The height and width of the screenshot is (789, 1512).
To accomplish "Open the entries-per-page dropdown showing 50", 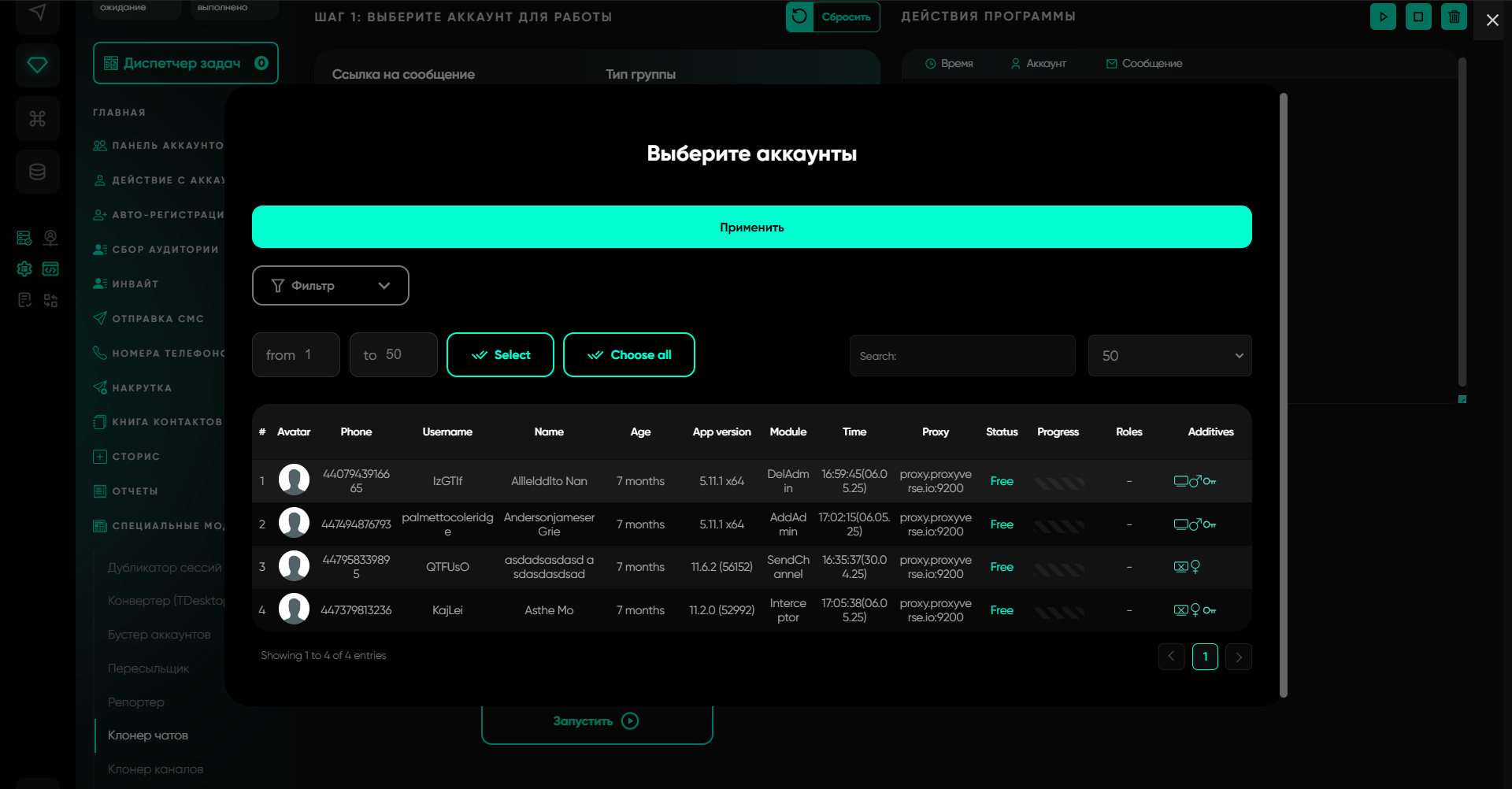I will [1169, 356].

··········

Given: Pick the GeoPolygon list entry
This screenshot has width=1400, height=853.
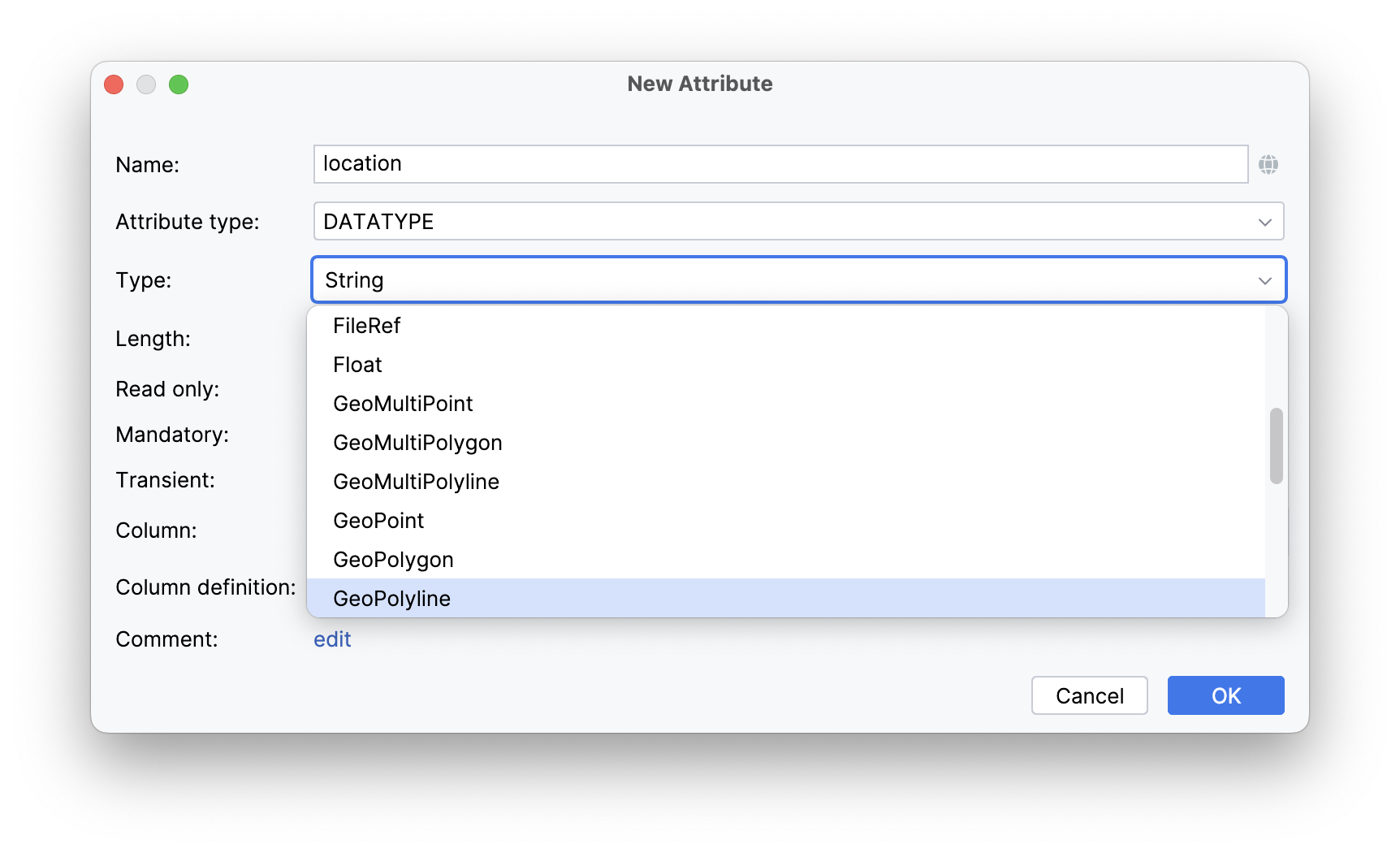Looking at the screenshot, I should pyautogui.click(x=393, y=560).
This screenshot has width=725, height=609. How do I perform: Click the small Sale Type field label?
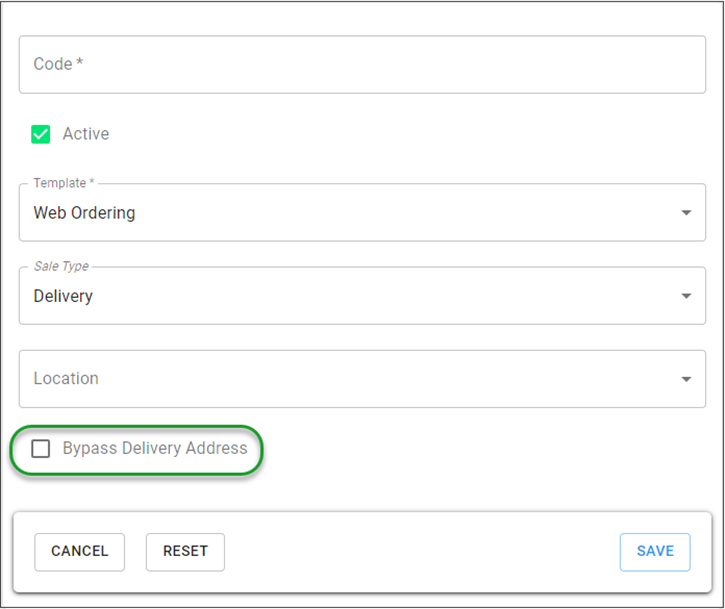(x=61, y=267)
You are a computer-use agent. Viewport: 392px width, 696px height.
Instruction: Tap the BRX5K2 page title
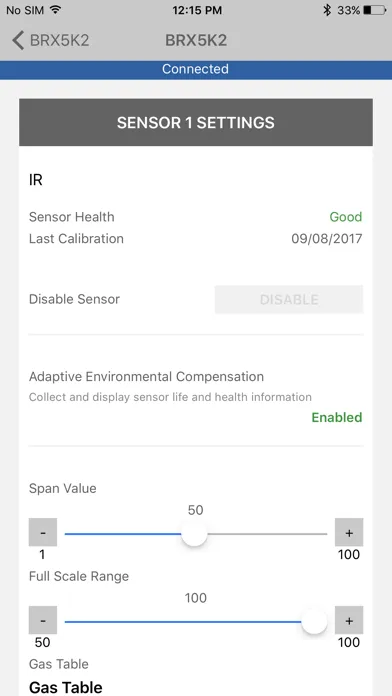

··········

◆ Task details:
Please set out as a numbered list the part of the rows that opens with the line containing "Given: Pick the GeoPolygon list entry" and closes with the line containing "Instruction: Tap the BRX5K2 page title". Skip blank lines and omit the pictures.

◆ Exercise output:
1. Given: Pick the GeoPolygon list entry
2. This screenshot has width=1400, height=853.
3. Looking at the screenshot, I should pyautogui.click(x=393, y=560).
4. This screenshot has width=725, height=609. How do I perform: Click the small Sale Type field label?
5. (x=61, y=267)
6. You are a computer-use agent. Viewport: 392px width, 696px height.
7. Instruction: Tap the BRX5K2 page title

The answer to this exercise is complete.